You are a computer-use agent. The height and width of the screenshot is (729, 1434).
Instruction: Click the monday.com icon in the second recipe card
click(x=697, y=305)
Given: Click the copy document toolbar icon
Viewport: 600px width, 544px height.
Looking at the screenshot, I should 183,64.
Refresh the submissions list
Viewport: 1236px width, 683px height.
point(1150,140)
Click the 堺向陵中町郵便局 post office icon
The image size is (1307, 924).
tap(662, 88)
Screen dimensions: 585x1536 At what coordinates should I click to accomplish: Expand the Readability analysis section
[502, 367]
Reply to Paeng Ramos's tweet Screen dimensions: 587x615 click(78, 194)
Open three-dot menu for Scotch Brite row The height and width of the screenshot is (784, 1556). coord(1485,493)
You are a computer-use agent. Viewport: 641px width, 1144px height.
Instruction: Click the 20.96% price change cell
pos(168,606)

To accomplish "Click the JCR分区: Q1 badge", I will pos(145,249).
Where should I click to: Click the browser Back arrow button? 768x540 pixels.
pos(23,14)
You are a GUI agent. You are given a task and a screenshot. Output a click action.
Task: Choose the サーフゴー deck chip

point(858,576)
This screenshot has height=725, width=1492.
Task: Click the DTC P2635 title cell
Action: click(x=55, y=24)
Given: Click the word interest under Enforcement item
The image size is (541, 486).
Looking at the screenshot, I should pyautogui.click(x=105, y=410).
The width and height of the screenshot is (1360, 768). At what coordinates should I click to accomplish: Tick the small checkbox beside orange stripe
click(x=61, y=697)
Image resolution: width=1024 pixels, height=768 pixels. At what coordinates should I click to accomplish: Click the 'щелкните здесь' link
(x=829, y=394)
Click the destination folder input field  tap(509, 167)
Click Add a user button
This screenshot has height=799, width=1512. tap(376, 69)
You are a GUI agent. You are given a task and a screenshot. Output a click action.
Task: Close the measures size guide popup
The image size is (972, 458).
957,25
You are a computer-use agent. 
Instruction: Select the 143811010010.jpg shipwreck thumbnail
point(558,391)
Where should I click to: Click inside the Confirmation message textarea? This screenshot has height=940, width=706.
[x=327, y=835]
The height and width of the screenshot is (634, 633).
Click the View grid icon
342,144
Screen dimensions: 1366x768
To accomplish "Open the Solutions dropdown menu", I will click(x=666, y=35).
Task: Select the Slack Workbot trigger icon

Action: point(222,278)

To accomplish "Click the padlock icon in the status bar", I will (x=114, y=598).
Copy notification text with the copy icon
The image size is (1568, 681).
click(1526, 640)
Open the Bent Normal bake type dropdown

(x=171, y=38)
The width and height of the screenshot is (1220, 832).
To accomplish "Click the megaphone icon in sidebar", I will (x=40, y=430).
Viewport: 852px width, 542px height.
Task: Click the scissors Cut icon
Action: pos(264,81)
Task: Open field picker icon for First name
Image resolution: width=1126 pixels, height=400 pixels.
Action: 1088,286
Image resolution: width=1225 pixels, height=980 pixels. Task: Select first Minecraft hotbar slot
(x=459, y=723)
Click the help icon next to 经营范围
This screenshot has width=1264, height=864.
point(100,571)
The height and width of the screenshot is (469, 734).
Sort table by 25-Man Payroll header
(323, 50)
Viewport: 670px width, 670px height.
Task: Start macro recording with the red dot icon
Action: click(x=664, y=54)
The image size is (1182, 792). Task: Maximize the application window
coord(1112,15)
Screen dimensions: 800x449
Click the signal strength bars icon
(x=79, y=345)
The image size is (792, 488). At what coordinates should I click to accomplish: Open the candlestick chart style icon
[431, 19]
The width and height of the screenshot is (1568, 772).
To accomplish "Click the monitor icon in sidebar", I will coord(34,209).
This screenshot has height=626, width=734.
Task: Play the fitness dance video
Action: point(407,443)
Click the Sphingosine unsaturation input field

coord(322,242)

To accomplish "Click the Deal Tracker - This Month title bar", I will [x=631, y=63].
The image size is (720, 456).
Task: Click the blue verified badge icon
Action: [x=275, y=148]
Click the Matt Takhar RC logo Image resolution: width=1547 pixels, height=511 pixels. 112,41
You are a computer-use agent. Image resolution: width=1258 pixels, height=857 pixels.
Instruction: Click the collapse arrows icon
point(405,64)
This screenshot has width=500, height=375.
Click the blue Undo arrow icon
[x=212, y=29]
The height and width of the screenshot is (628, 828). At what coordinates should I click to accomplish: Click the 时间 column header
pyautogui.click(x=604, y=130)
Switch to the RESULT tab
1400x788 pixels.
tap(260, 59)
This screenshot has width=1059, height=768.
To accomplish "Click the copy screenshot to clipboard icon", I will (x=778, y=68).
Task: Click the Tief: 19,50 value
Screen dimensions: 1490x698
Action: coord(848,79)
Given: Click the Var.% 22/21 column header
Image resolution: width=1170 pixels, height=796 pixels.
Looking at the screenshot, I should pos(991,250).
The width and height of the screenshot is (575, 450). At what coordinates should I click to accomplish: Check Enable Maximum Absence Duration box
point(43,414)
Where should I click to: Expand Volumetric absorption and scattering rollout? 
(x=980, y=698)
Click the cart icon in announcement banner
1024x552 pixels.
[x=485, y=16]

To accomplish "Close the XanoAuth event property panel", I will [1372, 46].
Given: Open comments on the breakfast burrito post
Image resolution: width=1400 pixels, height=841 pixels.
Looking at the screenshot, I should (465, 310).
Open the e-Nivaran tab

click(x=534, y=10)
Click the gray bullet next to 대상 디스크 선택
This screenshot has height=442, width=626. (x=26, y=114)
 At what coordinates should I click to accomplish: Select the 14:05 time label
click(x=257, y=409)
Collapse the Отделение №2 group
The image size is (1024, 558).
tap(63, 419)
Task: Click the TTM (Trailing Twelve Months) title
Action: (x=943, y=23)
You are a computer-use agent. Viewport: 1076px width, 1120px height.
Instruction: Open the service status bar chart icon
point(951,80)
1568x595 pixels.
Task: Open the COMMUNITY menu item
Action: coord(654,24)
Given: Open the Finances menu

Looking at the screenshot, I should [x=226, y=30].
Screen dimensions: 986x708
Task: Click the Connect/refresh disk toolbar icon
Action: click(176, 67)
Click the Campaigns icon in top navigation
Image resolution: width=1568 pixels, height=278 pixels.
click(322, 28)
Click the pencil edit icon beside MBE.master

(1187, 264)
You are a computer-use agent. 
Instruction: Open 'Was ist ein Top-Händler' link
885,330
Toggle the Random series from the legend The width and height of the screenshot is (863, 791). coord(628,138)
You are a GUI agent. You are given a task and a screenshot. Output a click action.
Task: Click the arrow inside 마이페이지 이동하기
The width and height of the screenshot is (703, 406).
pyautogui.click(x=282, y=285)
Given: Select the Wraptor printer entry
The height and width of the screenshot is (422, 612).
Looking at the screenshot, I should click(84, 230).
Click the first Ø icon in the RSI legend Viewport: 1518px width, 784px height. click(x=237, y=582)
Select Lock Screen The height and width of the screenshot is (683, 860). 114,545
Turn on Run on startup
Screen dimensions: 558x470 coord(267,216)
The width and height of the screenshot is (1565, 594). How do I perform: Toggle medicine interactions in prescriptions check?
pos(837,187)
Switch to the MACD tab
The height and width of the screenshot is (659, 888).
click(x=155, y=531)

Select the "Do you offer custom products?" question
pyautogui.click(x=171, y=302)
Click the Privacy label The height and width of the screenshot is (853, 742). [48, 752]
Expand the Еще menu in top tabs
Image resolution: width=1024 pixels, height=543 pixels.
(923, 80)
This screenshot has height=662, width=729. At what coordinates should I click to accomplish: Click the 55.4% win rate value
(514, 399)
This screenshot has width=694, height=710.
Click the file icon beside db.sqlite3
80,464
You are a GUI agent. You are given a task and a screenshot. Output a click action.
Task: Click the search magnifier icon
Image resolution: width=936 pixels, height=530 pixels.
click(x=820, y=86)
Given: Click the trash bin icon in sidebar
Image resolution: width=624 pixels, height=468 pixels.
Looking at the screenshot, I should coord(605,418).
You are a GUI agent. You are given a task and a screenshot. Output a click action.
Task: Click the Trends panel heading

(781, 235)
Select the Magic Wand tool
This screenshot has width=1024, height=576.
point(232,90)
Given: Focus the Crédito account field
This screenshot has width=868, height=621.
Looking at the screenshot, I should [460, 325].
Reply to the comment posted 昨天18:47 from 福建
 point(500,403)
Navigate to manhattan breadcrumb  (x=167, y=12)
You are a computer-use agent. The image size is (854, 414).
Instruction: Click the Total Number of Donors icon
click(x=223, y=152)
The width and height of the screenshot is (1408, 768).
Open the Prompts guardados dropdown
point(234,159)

■ ■ ■

▶ _What is required_
Report only the number of lines, among the records above, that contain the word "Close".

▶ _Problem solution_
2